AWS Chime Video Reconstruction

AWS Chime Video Reconstruction

Software Development
Tips & Tricks
April 8, 2024
AWS Chime is a popular video conferencing framework from Amazon. Similar to Google Meets, Zoom, or Teams, it allows a group of people to connect and share video and audio, along with screens, for a group discussion. Unlike those others, it also has a very robust API that is freely available to anyone using AWS. That makes it a popular choice for application developers, along with Vonage or Twilio.
AWS Chime support recording the session via MediaPipelines, but unfortunately the resulting “recording” gets dumped in to directory with a few bits:
  • audio - The Audio portions of the conversation, fully mixed.
  • video - The vidio portions of the meeting, with no audio.
  • meeting-events - a collection of JSON files containing discrete events of the meeting, including starting, stopping, change of active speaker, and many more.
  • data-channel - a collection of JSON files of all the data-events in the meeting, which can include lots of things based on how the data-channel is used.

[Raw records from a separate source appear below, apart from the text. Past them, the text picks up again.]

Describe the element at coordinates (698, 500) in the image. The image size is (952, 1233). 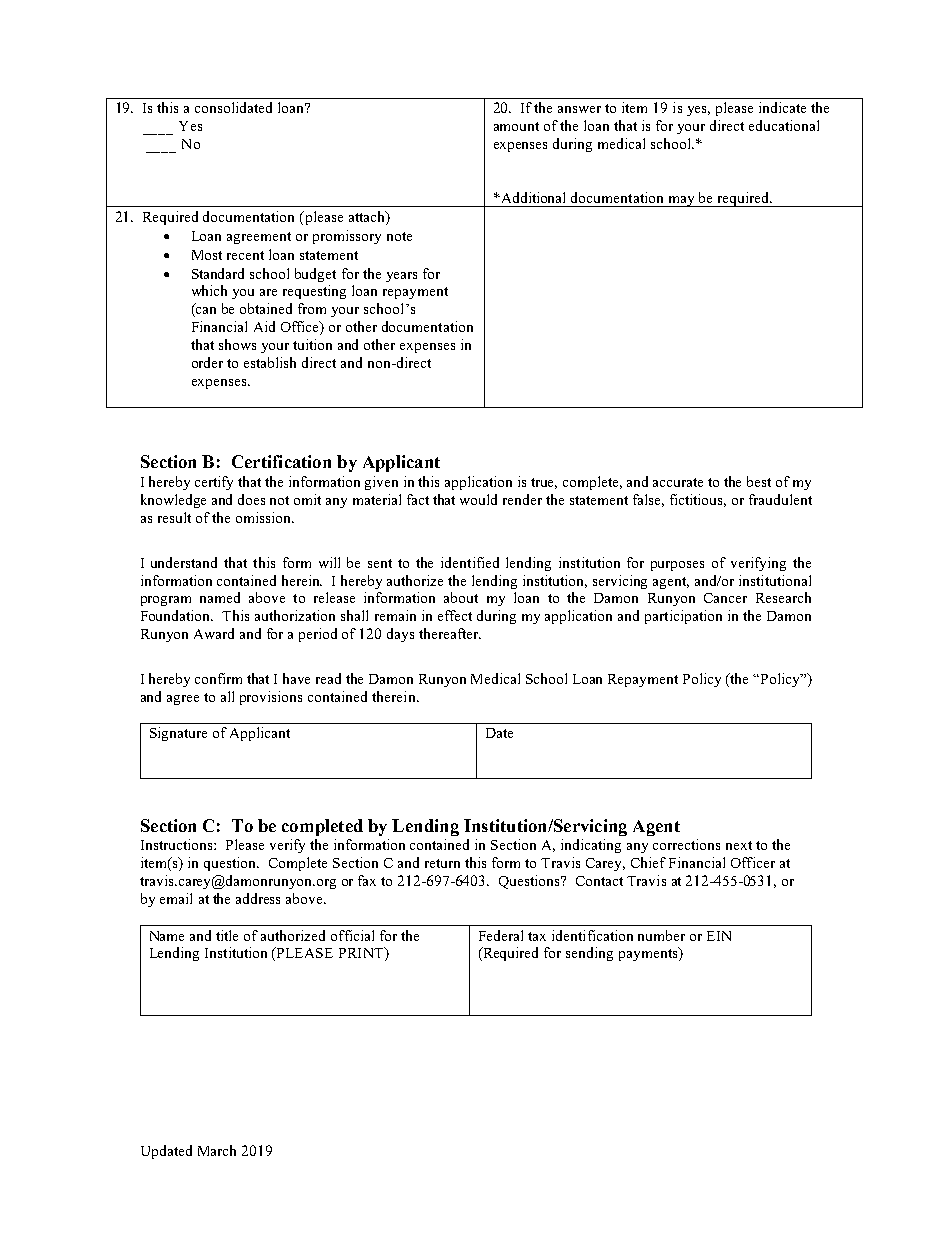
I see `fictitious` at that location.
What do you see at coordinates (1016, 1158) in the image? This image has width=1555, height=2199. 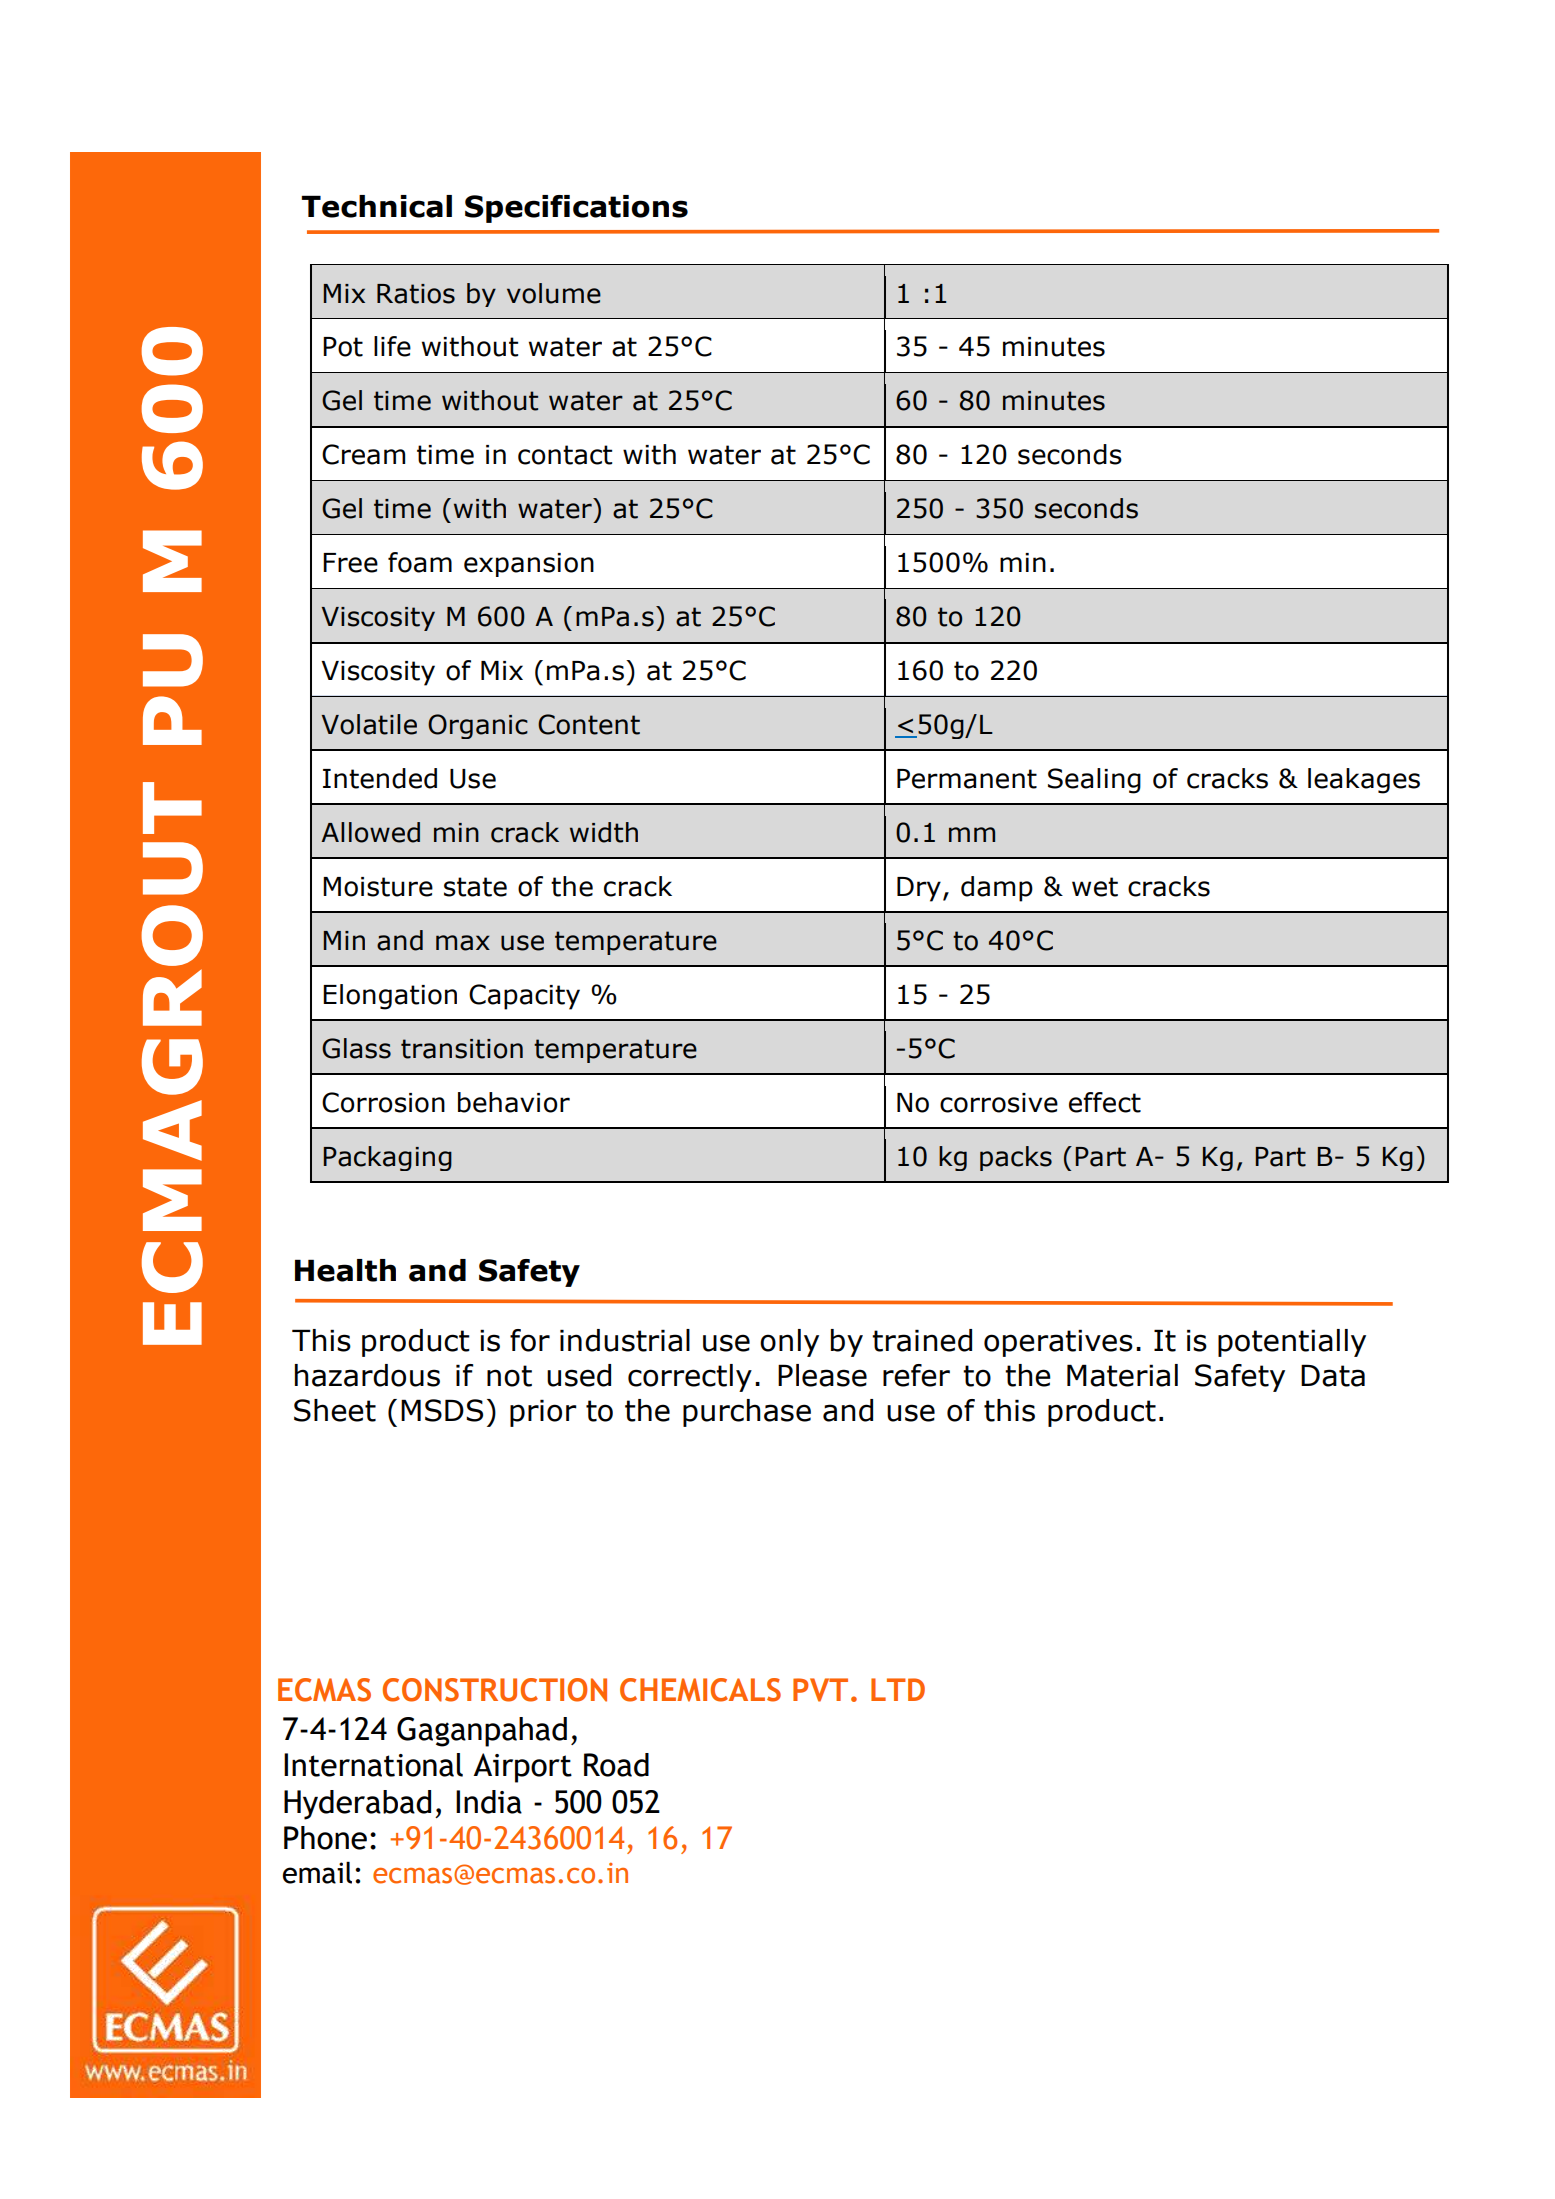 I see `packs` at bounding box center [1016, 1158].
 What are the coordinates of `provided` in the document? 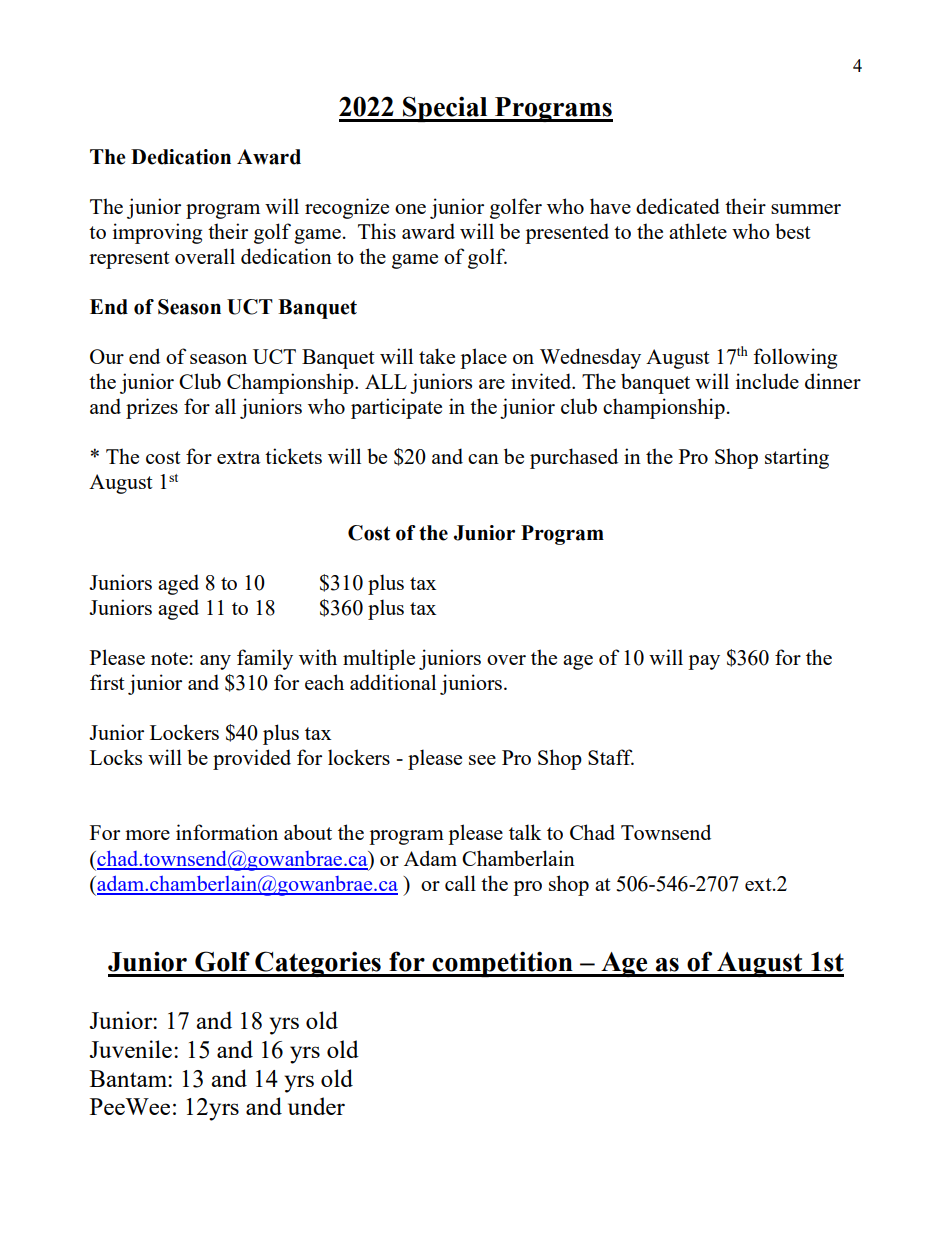 It's located at (252, 759).
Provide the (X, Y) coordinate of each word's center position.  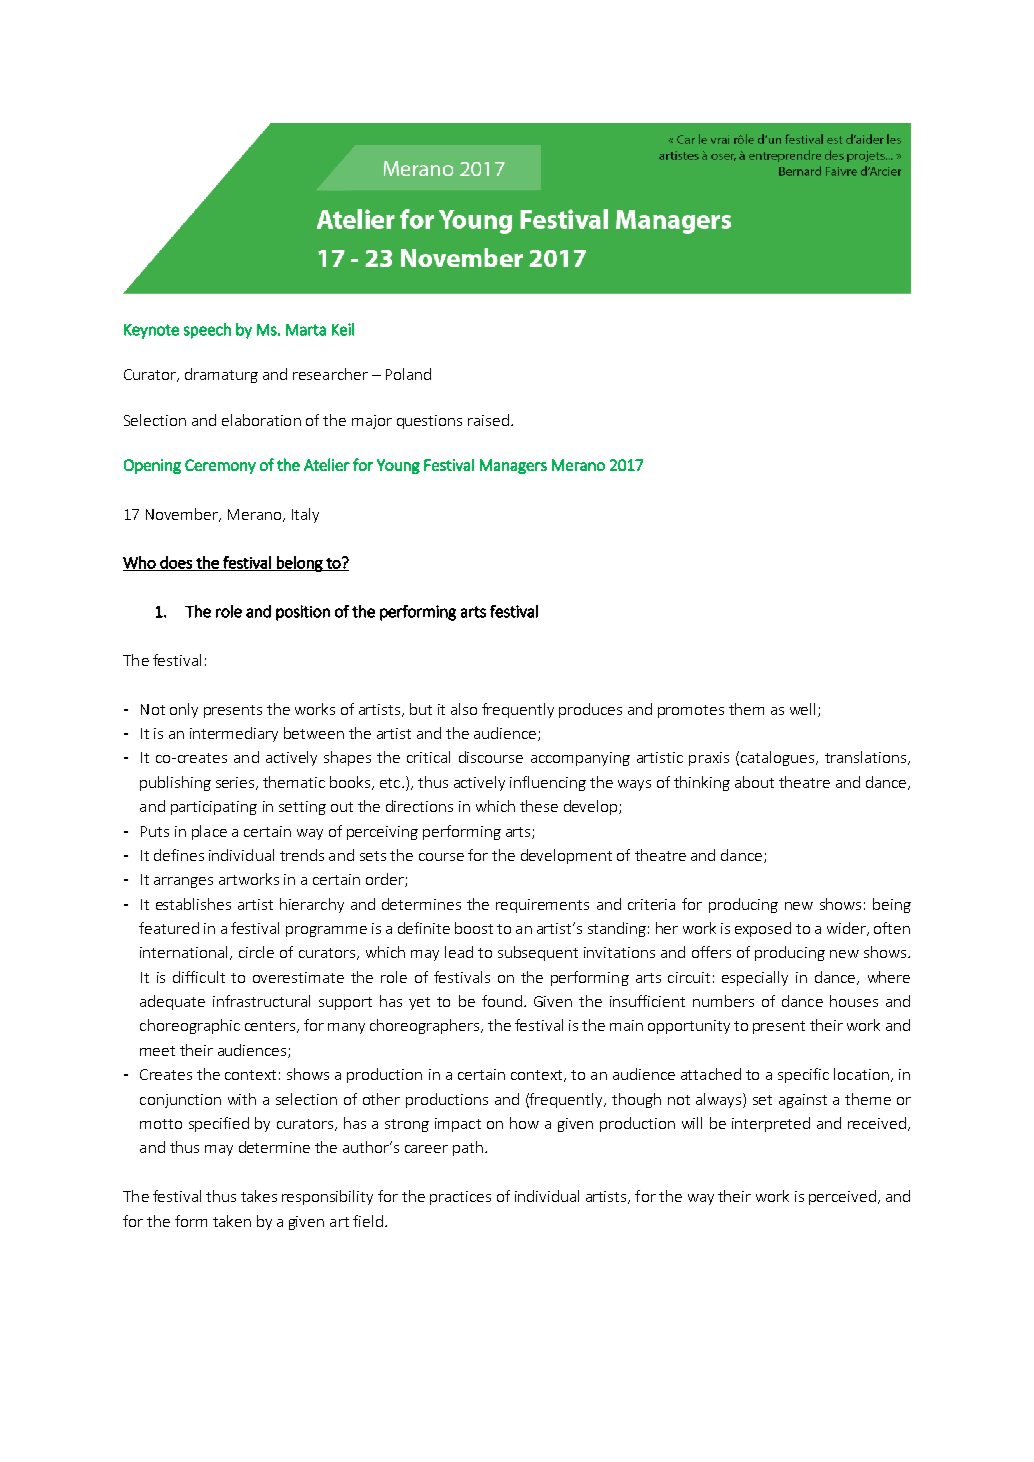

This can make reconstructing the meeting a bit tricky. You have to mix the audio and video, which may not align. Amazon has an example github repo showing a way to do it automatically at the conclusion of a meeting via some lambda code here :
aws-samplesUpdated Apr 6, 2024
But I wanted something a bit simpler and more local, so that I could reconstruct specific meetings on my local workstation. And so I wrote a simple python script called “chime_reconstruct” and published it here:
YerazeUpdated Apr 1, 2024
Per the instructions in the readme, basically:
  • aws s3 cp --recursive the entire video recording locally
  • Drop this python script in the resulting directory
  • Run it, and get an output.mp4
It reconstructs the video and audio.. if there are missing or corrupt video chunks, you will get black frames in those sections. In addition, it places subtitles for any special events that happen during the meeting (except for change of speaker).
So far it’s working in my limited use. I’m sure there are gaps and special cases that it won’t handle that I haven’t run into yet, so feel free to revise it to your own needs. i’ve attempted to include comments and helpful guidelines in the code to make it a bit easier (and chatGPT friendly 🙂 ).